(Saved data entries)
┏━━
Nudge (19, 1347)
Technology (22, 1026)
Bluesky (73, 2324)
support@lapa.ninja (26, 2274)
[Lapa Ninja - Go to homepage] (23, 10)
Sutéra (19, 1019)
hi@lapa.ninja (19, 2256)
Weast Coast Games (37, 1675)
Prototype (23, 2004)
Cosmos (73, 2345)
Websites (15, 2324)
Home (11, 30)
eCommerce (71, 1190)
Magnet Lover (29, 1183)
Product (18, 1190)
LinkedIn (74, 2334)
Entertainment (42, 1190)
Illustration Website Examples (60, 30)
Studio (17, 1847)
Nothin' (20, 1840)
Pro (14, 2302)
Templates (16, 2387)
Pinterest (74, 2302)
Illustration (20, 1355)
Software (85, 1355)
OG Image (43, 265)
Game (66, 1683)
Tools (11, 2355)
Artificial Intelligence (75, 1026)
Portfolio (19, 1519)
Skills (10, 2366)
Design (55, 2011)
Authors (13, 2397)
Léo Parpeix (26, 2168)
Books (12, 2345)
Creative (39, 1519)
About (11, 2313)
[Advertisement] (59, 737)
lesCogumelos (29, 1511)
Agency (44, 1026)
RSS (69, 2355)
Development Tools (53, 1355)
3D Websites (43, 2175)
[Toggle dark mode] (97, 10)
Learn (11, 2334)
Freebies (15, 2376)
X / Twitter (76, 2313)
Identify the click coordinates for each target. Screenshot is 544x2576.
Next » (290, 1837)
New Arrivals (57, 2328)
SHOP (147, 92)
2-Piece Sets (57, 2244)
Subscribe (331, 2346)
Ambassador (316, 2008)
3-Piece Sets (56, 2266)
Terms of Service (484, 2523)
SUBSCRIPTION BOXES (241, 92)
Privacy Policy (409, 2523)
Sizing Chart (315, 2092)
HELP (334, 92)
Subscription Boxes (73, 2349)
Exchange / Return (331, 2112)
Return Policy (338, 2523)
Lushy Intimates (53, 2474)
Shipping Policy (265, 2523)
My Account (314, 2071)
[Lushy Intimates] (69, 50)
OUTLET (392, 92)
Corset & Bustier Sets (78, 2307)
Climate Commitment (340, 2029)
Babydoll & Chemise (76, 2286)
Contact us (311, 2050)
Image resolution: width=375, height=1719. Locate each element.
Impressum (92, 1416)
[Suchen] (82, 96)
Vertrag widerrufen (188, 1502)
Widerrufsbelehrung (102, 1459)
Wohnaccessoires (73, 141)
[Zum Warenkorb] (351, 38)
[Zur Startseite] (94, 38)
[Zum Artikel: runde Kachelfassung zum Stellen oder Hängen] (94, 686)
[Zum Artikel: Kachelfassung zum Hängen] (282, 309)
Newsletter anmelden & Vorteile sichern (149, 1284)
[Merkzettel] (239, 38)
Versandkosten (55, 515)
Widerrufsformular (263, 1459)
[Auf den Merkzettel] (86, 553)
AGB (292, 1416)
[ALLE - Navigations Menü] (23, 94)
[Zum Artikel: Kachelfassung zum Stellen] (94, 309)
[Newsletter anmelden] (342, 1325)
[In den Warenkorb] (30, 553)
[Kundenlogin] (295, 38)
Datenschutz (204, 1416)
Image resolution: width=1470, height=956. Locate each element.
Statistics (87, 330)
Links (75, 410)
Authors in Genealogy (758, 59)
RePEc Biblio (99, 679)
┗━━
◆ TASK DETAILS: Which lines above run from the one containing "Subscribe (331, 2346)" to the one containing "Widerrufsbelehrung (102, 1459)"? Give them again exactly, both ends included.

◆ TASK RESULT:
Subscribe (331, 2346)
Ambassador (316, 2008)
3-Piece Sets (56, 2266)
Terms of Service (484, 2523)
SUBSCRIPTION BOXES (241, 92)
Privacy Policy (409, 2523)
Sizing Chart (315, 2092)
HELP (334, 92)
Subscription Boxes (73, 2349)
Exchange / Return (331, 2112)
Return Policy (338, 2523)
Lushy Intimates (53, 2474)
Shipping Policy (265, 2523)
My Account (314, 2071)
[Lushy Intimates] (69, 50)
OUTLET (392, 92)
Corset & Bustier Sets (78, 2307)
Climate Commitment (340, 2029)
Babydoll & Chemise (76, 2286)
Contact us (311, 2050)
Image resolution: width=375, height=1719. Locate each element.
Impressum (92, 1416)
[Suchen] (82, 96)
Vertrag widerrufen (188, 1502)
Widerrufsbelehrung (102, 1459)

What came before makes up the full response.